Entries shown
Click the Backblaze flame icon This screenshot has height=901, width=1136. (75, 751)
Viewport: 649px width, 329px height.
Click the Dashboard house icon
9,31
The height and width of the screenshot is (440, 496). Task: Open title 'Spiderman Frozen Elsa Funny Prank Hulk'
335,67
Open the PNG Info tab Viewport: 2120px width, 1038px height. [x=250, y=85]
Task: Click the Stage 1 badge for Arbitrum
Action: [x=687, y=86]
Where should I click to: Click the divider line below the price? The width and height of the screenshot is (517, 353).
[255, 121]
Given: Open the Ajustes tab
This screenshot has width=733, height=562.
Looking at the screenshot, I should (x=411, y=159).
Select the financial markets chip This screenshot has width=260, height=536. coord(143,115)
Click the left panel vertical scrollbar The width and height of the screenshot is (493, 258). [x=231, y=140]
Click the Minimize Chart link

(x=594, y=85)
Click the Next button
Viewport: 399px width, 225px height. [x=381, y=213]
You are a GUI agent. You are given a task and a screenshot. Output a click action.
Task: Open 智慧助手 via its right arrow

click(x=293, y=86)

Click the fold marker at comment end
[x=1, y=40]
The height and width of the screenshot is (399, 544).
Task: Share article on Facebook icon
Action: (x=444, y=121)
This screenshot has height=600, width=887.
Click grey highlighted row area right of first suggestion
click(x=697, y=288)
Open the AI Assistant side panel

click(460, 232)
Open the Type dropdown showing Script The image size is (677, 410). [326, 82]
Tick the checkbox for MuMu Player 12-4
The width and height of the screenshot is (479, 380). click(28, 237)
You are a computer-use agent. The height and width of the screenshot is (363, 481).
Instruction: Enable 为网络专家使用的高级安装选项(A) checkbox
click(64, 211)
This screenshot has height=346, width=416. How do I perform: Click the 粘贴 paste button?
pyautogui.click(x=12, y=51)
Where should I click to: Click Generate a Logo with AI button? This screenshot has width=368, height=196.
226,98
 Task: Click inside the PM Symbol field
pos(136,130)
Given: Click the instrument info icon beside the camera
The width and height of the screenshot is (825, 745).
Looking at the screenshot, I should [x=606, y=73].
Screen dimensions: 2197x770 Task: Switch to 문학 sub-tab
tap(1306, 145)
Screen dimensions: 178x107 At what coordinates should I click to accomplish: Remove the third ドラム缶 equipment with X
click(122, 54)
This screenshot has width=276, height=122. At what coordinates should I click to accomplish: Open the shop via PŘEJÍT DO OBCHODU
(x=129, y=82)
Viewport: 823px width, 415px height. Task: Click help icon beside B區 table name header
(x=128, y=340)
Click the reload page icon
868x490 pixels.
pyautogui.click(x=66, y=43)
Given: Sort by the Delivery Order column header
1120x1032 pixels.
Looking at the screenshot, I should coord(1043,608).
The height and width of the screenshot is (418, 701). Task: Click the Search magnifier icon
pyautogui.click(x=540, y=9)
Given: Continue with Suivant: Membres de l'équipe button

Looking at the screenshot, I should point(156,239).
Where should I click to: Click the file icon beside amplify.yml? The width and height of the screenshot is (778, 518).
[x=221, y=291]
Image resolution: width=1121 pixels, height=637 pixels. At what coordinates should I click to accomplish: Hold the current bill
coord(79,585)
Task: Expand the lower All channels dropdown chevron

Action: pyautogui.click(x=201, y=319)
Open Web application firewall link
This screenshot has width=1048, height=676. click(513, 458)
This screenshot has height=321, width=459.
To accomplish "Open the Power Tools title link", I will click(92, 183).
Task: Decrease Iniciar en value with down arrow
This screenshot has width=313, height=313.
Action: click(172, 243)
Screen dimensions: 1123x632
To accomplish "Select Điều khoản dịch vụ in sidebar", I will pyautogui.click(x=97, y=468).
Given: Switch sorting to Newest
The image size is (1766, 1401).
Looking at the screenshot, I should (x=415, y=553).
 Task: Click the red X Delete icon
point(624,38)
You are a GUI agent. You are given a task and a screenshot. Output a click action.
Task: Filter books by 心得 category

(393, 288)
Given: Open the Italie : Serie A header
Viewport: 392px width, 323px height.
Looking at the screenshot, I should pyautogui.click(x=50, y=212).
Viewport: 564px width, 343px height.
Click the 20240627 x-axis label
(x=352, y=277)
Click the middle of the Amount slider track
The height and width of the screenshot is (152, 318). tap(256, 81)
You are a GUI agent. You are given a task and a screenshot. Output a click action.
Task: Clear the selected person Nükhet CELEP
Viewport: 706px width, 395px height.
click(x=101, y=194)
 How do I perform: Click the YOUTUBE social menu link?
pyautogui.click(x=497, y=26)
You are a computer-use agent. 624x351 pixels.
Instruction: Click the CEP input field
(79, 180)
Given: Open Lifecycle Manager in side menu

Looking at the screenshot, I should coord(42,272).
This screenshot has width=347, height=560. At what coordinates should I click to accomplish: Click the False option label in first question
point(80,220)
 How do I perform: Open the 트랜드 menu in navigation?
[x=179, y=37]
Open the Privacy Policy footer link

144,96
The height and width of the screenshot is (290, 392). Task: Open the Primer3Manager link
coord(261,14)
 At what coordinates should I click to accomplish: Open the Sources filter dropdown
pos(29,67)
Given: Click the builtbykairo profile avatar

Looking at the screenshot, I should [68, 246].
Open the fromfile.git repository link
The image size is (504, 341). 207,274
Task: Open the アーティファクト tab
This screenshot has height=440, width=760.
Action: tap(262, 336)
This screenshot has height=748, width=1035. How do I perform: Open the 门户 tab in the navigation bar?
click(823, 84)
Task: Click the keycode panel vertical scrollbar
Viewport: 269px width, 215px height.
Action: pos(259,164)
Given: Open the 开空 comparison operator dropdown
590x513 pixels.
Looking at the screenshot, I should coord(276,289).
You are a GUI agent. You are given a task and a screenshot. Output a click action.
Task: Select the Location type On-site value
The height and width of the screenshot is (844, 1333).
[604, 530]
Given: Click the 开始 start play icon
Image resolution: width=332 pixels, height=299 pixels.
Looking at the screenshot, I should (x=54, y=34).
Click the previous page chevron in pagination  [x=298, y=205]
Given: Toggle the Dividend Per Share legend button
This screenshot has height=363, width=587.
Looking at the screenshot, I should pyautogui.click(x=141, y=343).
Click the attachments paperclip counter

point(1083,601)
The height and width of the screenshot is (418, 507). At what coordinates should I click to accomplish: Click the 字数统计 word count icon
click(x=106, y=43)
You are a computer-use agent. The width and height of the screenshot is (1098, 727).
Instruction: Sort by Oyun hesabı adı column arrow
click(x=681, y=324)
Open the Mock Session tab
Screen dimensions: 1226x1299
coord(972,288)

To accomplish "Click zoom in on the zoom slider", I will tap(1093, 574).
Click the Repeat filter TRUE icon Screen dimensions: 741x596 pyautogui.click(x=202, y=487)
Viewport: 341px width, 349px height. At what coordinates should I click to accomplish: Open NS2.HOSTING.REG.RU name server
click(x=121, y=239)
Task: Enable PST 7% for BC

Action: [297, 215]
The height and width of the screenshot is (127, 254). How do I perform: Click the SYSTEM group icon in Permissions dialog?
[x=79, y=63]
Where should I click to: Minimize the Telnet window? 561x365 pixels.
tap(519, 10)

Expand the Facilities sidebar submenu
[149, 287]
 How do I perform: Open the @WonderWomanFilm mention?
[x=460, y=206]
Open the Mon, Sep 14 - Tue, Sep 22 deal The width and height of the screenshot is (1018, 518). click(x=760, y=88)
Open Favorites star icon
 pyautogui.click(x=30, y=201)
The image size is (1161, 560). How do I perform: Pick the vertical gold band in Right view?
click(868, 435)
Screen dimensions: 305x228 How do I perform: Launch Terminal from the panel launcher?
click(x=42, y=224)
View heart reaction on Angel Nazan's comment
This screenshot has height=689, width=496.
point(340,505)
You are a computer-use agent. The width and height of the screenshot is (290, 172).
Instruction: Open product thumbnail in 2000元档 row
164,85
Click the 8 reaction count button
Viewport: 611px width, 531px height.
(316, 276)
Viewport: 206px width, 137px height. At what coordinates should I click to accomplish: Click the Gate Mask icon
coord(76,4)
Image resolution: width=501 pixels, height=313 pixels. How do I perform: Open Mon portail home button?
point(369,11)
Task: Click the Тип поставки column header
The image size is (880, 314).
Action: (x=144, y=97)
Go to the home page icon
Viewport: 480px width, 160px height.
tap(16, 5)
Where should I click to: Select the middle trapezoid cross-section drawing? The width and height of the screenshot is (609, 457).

What to produce
The task calls for all lines in the entries that hold "value".

Response to this task
Task: Decrease Iniciar en value with down arrow
Task: Select the Location type On-site value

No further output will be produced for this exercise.